= Data records =
--------------------------------------------------

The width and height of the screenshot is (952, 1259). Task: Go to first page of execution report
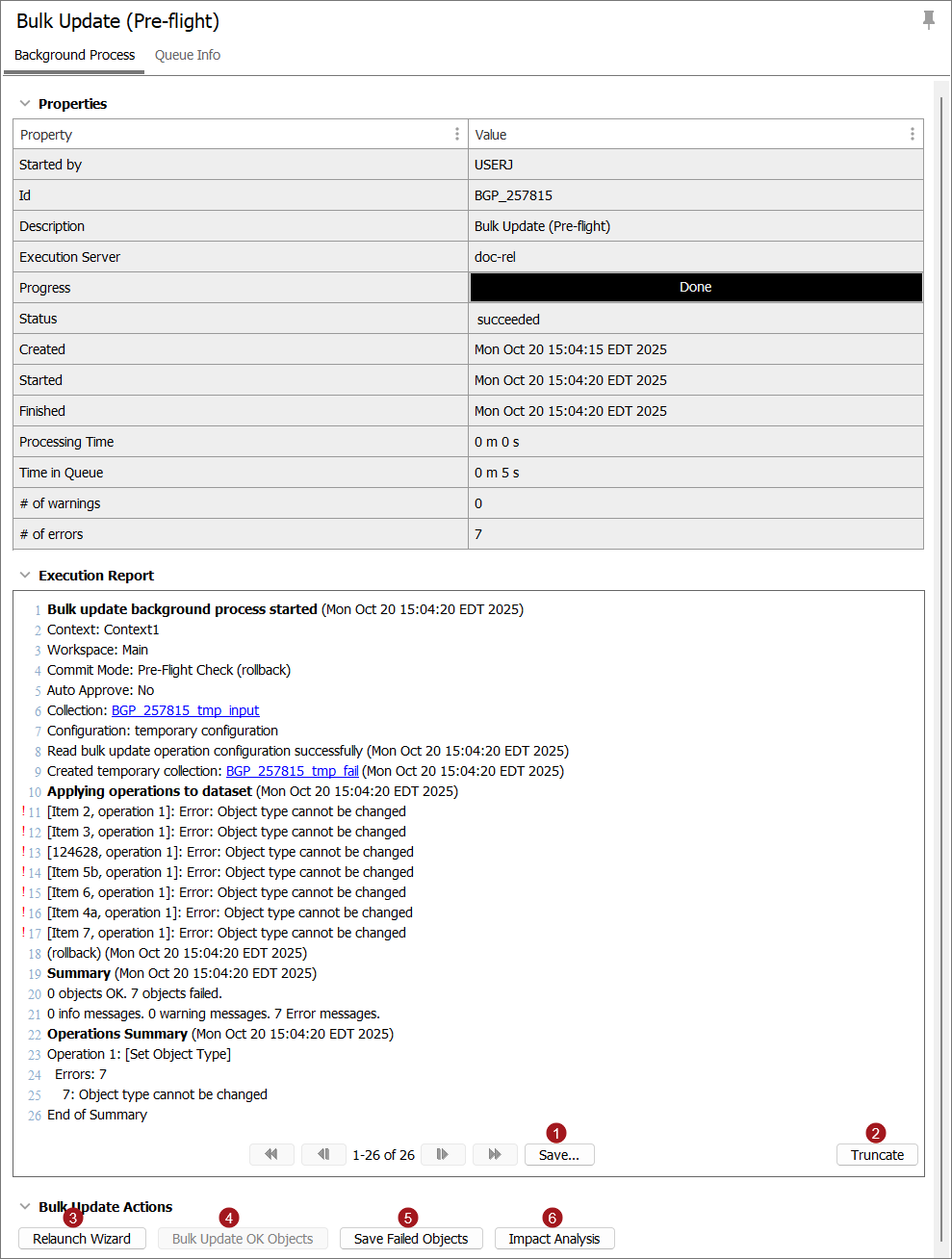pos(271,1154)
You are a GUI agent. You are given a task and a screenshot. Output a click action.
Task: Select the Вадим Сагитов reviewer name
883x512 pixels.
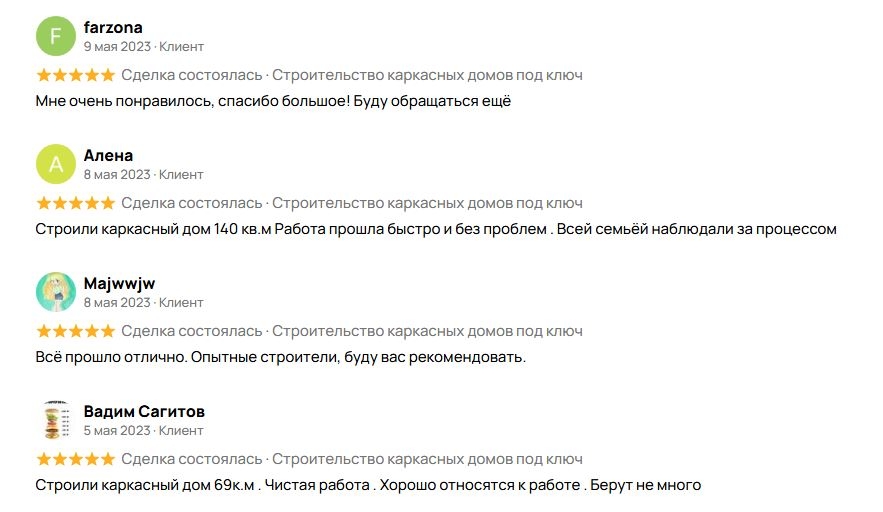(x=144, y=411)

--------------------------------------------------

= Exercise directions =
Reproduce the entries above exactly, though not their pictures.

= Solution to this exercise =
The width and height of the screenshot is (952, 1259). Task: Go to first page of execution report
pos(271,1154)
You are a GUI agent. You are given a task and a screenshot. Output a click action.
Task: Select the Вадим Сагитов reviewer name
883x512 pixels.
(x=144, y=411)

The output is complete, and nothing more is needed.